The Open Society Justice Initiative, a New York-based court monitoring group, has criticized judges at the Khmer Rouge tribunal for their brusque treatment of a defense motion to disqualify a pre-trial chamber judge from Nuon Chea’s detention appeal hearing.

On Jan 29, Nuon Chea’s defense team argued that Judge Ney Thol’s alleged political affiliations and judicial record called into question his impartiality.

On Feb 4, the tribunal’s Pre-Trial Chamber judges unanimously dismissed that motion, despite the fact that the prosecution had asked for more time to consider the issue and the defense had requested public input.

In dismissing the motion to disqualify Ney Thol, the Pre-Trial Chamber judges emphasized that all judges are presumed impartial until proven otherwise.

OSJI said in a report released Tuesday that this presumption of impartiality, while grounded in international law, holds relatively little weight in Cambodia, where, they argue, the judiciary lacks independence.

“The assumption underlying this presumption—that judges are appointed and operate in a context that assures judicial independence—is unfortunately open to perennial doubt in Cambodia, where as already noted there is a well established and widely acknowledged history of a lack of independence within the judiciary,” OSJI wrote.

Ney Thol defended his impartiality and said by telephone on Monday that he harbored no bias about Nuon Chea. “Nuon Chea is not my family,” he said, before hanging up the phone.

Prak Kimsan, president of the tribunal’s Pre-Trial Chamber, declined to comment on Monday and Tuesday, saying that the judges had made their decision public.

It was the first time the question of judicial independence arose at the ECCC, but it’s unlikely to be the last, said the tribunal’s principal defender, Rupert Skilbeck.

“The first attempt made by the defense to recuse a judge was not successful, but these issues are still very important ones by which the ECCC will be judged as to whether or not the process is fair. It is highly likely that this issue will be raised again before the court,” Skilbeck said.

The tribunal’s UN Public Affairs Officer, Peter Foster, said Tuesday that just as defendants must be presumed innocent until proven guilty, so too ECCC judges must be presumed impartial until proven otherwise.

All the judges at the court, he said, “represent a selection of the best qualified and experienced people that were out there.”

OSJI argues in its report that one safeguard against partiality is transparency.
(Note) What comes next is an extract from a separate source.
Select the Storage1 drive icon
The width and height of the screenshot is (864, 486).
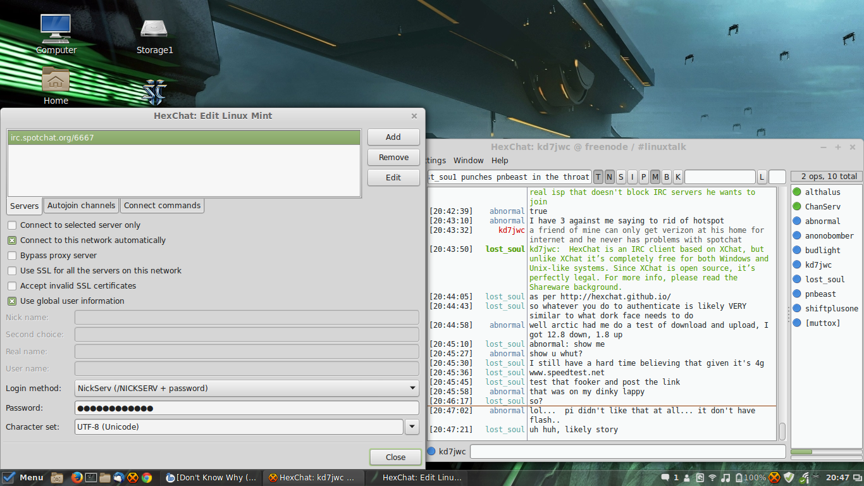click(x=154, y=35)
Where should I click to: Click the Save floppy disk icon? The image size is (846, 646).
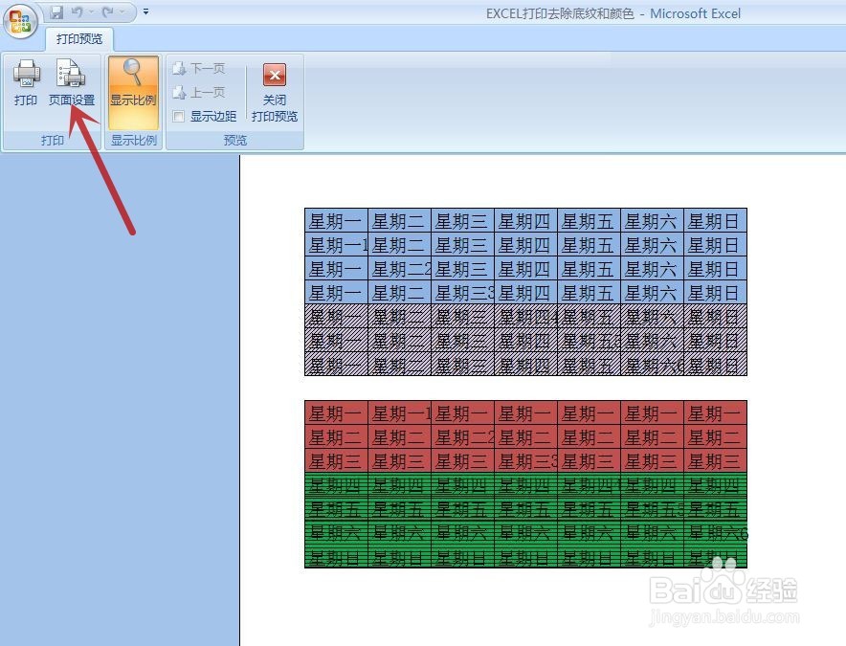click(56, 11)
Documents relevant to the Ney Thol decision—in particular the defense motion to disqualify him, which the defense classified as public, but was somehow never released by the court—should have been made public; people should have been given more time to weigh in on the matter; and there should have been a public hearing, OSJI wrote.
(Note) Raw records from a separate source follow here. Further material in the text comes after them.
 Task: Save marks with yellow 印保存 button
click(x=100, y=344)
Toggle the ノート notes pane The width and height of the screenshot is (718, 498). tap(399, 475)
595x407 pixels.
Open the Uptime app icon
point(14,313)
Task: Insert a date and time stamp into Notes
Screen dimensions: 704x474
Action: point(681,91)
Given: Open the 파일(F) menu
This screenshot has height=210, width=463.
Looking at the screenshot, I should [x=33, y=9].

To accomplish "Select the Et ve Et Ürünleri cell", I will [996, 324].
Foster emphasized that the public trial phase of the court has not yet begun.

“Every effort we make to publicize everything is 100 percent better than what civil law procedures entail. Once you start releasing a little bit, people want more. That’s perfectly natural,” he said.

Sara Colm, senior researcher on Cambodia for New York-based Human Rights Watch, said that if the court had disqualified Ney Thol, it would have been faced with the decision whether to disqualify other judges.

Two or three other judges, she said, “certainly have weaknesses, participating in political trials and, in some cases, a lack of experience.”

She added that, in fairness, it was far too early to judge the judges at the ECCC.